**Problem to solve**. All of the data must be returned word for word.
%%
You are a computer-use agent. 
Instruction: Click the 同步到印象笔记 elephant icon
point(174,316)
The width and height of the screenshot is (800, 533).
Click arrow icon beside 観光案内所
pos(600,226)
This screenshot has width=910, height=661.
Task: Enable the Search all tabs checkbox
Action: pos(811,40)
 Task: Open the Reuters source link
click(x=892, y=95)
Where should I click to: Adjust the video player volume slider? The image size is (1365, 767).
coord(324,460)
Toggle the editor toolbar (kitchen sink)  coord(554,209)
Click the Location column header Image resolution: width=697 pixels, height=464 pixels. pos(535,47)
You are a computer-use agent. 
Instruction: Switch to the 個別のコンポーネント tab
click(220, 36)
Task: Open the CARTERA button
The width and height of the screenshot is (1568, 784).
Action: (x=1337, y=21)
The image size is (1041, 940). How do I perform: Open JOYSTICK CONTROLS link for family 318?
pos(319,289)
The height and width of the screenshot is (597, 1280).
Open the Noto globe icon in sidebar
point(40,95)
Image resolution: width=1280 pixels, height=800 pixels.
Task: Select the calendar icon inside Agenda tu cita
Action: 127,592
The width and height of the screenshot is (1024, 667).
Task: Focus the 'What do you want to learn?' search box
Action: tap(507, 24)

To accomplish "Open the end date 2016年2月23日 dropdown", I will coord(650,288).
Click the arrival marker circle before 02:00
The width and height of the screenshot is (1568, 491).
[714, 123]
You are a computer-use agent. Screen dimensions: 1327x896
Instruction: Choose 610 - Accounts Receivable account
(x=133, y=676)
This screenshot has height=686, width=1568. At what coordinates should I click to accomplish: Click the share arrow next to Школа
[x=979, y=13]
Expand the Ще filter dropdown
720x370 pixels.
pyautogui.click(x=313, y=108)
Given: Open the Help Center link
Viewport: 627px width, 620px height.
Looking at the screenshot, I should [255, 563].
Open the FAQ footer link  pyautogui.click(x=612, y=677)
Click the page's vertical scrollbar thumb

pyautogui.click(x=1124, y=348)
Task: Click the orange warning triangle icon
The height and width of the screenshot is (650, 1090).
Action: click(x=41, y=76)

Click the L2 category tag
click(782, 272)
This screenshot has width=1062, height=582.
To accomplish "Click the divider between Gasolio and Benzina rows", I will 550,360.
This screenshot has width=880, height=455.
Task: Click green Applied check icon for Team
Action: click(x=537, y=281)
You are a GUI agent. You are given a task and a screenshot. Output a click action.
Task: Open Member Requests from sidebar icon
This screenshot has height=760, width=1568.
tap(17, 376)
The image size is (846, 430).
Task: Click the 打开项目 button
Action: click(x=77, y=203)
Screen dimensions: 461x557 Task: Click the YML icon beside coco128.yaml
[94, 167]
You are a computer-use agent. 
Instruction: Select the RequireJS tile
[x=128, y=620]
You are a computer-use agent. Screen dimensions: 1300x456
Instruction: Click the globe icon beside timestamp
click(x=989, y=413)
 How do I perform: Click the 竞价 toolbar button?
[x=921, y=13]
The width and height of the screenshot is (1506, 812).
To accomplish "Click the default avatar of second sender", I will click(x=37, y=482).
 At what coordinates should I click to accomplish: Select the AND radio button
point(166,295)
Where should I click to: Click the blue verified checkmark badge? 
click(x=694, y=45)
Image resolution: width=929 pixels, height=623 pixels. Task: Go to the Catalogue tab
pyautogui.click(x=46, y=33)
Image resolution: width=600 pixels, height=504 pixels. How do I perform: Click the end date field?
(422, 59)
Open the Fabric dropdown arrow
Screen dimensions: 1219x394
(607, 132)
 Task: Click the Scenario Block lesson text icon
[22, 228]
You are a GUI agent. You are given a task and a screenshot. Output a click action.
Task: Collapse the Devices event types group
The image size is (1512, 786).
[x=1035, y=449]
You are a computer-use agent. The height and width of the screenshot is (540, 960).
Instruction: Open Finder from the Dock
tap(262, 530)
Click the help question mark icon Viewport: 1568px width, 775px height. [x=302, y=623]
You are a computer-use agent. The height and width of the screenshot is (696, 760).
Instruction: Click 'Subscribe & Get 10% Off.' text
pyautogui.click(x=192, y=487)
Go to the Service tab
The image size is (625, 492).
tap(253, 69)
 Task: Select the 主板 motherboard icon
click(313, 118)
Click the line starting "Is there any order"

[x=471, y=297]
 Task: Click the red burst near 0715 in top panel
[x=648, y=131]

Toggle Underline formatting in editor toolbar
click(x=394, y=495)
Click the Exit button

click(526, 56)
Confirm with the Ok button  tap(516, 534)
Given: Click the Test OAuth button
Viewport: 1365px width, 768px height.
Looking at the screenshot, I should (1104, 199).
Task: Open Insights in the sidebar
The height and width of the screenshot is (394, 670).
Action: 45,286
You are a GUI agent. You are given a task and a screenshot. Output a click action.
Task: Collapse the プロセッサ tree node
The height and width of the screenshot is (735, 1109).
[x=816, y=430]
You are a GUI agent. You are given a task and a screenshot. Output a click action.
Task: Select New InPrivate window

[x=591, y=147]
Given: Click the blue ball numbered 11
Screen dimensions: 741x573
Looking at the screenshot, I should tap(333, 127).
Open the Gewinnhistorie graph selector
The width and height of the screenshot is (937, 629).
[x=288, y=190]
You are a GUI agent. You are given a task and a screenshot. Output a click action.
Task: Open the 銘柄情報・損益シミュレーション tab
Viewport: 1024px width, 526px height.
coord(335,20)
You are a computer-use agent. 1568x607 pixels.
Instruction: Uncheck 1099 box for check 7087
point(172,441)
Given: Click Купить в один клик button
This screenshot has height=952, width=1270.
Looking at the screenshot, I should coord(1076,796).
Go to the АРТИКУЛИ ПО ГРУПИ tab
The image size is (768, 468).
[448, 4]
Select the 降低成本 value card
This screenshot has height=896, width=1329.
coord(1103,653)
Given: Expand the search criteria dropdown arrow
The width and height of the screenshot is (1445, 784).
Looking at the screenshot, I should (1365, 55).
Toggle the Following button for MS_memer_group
%%
**Answer box**.
You are a computer-use agent. 
Instruction: Click the 同步到印象笔记 elephant icon
point(174,316)
The width and height of the screenshot is (800, 533).
Click arrow icon beside 観光案内所
pos(600,226)
This screenshot has width=910, height=661.
Task: Enable the Search all tabs checkbox
Action: pos(811,40)
 Task: Open the Reuters source link
click(x=892, y=95)
Where should I click to: Adjust the video player volume slider? The image size is (1365, 767).
coord(324,460)
Toggle the editor toolbar (kitchen sink)  coord(554,209)
Click the Location column header Image resolution: width=697 pixels, height=464 pixels. pos(535,47)
You are a computer-use agent. 
Instruction: Switch to the 個別のコンポーネント tab
click(220, 36)
Task: Open the CARTERA button
The width and height of the screenshot is (1568, 784).
Action: (x=1337, y=21)
The image size is (1041, 940). How do I perform: Open JOYSTICK CONTROLS link for family 318?
pos(319,289)
The height and width of the screenshot is (597, 1280).
Open the Noto globe icon in sidebar
point(40,95)
Image resolution: width=1280 pixels, height=800 pixels.
Task: Select the calendar icon inside Agenda tu cita
Action: 127,592
The width and height of the screenshot is (1024, 667).
Task: Focus the 'What do you want to learn?' search box
Action: tap(507, 24)

To accomplish "Open the end date 2016年2月23日 dropdown", I will coord(650,288).
Click the arrival marker circle before 02:00
The width and height of the screenshot is (1568, 491).
[714, 123]
You are a computer-use agent. Screen dimensions: 1327x896
Instruction: Choose 610 - Accounts Receivable account
(x=133, y=676)
This screenshot has height=686, width=1568. At what coordinates should I click to accomplish: Click the share arrow next to Школа
[x=979, y=13]
Expand the Ще filter dropdown
720x370 pixels.
pyautogui.click(x=313, y=108)
Given: Open the Help Center link
Viewport: 627px width, 620px height.
Looking at the screenshot, I should [255, 563].
Open the FAQ footer link  pyautogui.click(x=612, y=677)
Click the page's vertical scrollbar thumb

pyautogui.click(x=1124, y=348)
Task: Click the orange warning triangle icon
The height and width of the screenshot is (650, 1090).
Action: click(x=41, y=76)

Click the L2 category tag
click(782, 272)
This screenshot has width=1062, height=582.
To accomplish "Click the divider between Gasolio and Benzina rows", I will 550,360.
This screenshot has width=880, height=455.
Task: Click green Applied check icon for Team
Action: click(x=537, y=281)
You are a GUI agent. You are given a task and a screenshot. Output a click action.
Task: Open Member Requests from sidebar icon
This screenshot has height=760, width=1568.
tap(17, 376)
The image size is (846, 430).
Task: Click the 打开项目 button
Action: click(x=77, y=203)
Screen dimensions: 461x557 Task: Click the YML icon beside coco128.yaml
[94, 167]
You are a computer-use agent. 
Instruction: Select the RequireJS tile
[x=128, y=620]
You are a computer-use agent. Screen dimensions: 1300x456
Instruction: Click the globe icon beside timestamp
click(x=989, y=413)
 How do I perform: Click the 竞价 toolbar button?
[x=921, y=13]
The width and height of the screenshot is (1506, 812).
To accomplish "Click the default avatar of second sender", I will click(x=37, y=482).
 At what coordinates should I click to accomplish: Select the AND radio button
point(166,295)
Where should I click to: Click the blue verified checkmark badge? 
click(x=694, y=45)
Image resolution: width=929 pixels, height=623 pixels. Task: Go to the Catalogue tab
pyautogui.click(x=46, y=33)
Image resolution: width=600 pixels, height=504 pixels. How do I perform: Click the end date field?
(422, 59)
Open the Fabric dropdown arrow
Screen dimensions: 1219x394
(607, 132)
 Task: Click the Scenario Block lesson text icon
[22, 228]
You are a GUI agent. You are given a task and a screenshot. Output a click action.
Task: Collapse the Devices event types group
The image size is (1512, 786).
[x=1035, y=449]
You are a computer-use agent. The height and width of the screenshot is (540, 960).
Instruction: Open Finder from the Dock
tap(262, 530)
Click the help question mark icon Viewport: 1568px width, 775px height. [x=302, y=623]
You are a computer-use agent. The height and width of the screenshot is (696, 760).
Instruction: Click 'Subscribe & Get 10% Off.' text
pyautogui.click(x=192, y=487)
Go to the Service tab
The image size is (625, 492).
tap(253, 69)
 Task: Select the 主板 motherboard icon
click(313, 118)
Click the line starting "Is there any order"

[x=471, y=297]
 Task: Click the red burst near 0715 in top panel
[x=648, y=131]

Toggle Underline formatting in editor toolbar
click(x=394, y=495)
Click the Exit button

click(526, 56)
Confirm with the Ok button  tap(516, 534)
Given: Click the Test OAuth button
Viewport: 1365px width, 768px height.
Looking at the screenshot, I should (1104, 199).
Task: Open Insights in the sidebar
The height and width of the screenshot is (394, 670).
Action: 45,286
You are a GUI agent. You are given a task and a screenshot. Output a click action.
Task: Collapse the プロセッサ tree node
The height and width of the screenshot is (735, 1109).
[x=816, y=430]
You are a GUI agent. You are given a task and a screenshot. Output a click action.
Task: Select New InPrivate window

[x=591, y=147]
Given: Click the blue ball numbered 11
Screen dimensions: 741x573
Looking at the screenshot, I should tap(333, 127).
Open the Gewinnhistorie graph selector
The width and height of the screenshot is (937, 629).
[x=288, y=190]
You are a GUI agent. You are given a task and a screenshot. Output a click action.
Task: Open the 銘柄情報・損益シミュレーション tab
Viewport: 1024px width, 526px height.
coord(335,20)
You are a computer-use agent. 1568x607 pixels.
Instruction: Uncheck 1099 box for check 7087
point(172,441)
Given: Click Купить в один клик button
This screenshot has height=952, width=1270.
Looking at the screenshot, I should coord(1076,796).
Go to the АРТИКУЛИ ПО ГРУПИ tab
The image size is (768, 468).
[448, 4]
Select the 降低成本 value card
This screenshot has height=896, width=1329.
coord(1103,653)
Given: Expand the search criteria dropdown arrow
The width and height of the screenshot is (1445, 784).
Looking at the screenshot, I should (1365, 55).
Toggle the Following button for MS_memer_group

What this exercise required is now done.